> **Exercise objective**
Copy out all of the material below line for line, with nothing changed.

> **Given entries**
*-*-*

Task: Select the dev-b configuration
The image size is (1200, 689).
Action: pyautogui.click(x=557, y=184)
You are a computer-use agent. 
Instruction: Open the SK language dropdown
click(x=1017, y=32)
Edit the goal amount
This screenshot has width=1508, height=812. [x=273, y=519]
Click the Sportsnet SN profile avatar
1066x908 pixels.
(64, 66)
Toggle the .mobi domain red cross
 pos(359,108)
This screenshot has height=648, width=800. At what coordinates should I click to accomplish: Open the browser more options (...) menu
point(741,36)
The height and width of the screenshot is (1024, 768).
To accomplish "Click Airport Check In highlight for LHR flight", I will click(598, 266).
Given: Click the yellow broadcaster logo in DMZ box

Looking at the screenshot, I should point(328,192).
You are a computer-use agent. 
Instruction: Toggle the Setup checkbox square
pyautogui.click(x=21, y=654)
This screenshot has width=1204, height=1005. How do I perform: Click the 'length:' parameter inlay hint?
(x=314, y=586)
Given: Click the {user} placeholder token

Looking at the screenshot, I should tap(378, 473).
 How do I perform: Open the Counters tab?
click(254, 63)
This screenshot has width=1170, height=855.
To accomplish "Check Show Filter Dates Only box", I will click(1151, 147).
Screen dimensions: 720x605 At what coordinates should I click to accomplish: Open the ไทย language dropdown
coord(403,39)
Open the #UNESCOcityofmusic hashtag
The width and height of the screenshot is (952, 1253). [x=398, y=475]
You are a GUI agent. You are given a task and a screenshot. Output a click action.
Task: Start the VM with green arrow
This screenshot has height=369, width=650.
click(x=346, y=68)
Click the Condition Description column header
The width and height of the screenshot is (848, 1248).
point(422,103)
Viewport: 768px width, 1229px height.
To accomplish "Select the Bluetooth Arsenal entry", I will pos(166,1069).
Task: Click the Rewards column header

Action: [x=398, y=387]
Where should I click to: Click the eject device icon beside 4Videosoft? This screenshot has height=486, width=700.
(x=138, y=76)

*-*-*

> **Solution to this exercise**
Task: Select the dev-b configuration
The image size is (1200, 689).
Action: pyautogui.click(x=557, y=184)
You are a computer-use agent. 
Instruction: Open the SK language dropdown
click(x=1017, y=32)
Edit the goal amount
This screenshot has width=1508, height=812. [x=273, y=519]
Click the Sportsnet SN profile avatar
1066x908 pixels.
(64, 66)
Toggle the .mobi domain red cross
 pos(359,108)
This screenshot has height=648, width=800. At what coordinates should I click to accomplish: Open the browser more options (...) menu
point(741,36)
The height and width of the screenshot is (1024, 768).
To accomplish "Click Airport Check In highlight for LHR flight", I will click(598, 266).
Given: Click the yellow broadcaster logo in DMZ box

Looking at the screenshot, I should point(328,192).
You are a computer-use agent. 
Instruction: Toggle the Setup checkbox square
pyautogui.click(x=21, y=654)
This screenshot has width=1204, height=1005. How do I perform: Click the 'length:' parameter inlay hint?
(x=314, y=586)
Given: Click the {user} placeholder token

Looking at the screenshot, I should tap(378, 473).
 How do I perform: Open the Counters tab?
click(254, 63)
This screenshot has width=1170, height=855.
To accomplish "Check Show Filter Dates Only box", I will click(1151, 147).
Screen dimensions: 720x605 At what coordinates should I click to accomplish: Open the ไทย language dropdown
coord(403,39)
Open the #UNESCOcityofmusic hashtag
The width and height of the screenshot is (952, 1253). [x=398, y=475]
You are a GUI agent. You are given a task and a screenshot. Output a click action.
Task: Start the VM with green arrow
This screenshot has height=369, width=650.
click(x=346, y=68)
Click the Condition Description column header
The width and height of the screenshot is (848, 1248).
point(422,103)
Viewport: 768px width, 1229px height.
To accomplish "Select the Bluetooth Arsenal entry", I will pos(166,1069).
Task: Click the Rewards column header

Action: [x=398, y=387]
Where should I click to: Click the eject device icon beside 4Videosoft? This screenshot has height=486, width=700.
(x=138, y=76)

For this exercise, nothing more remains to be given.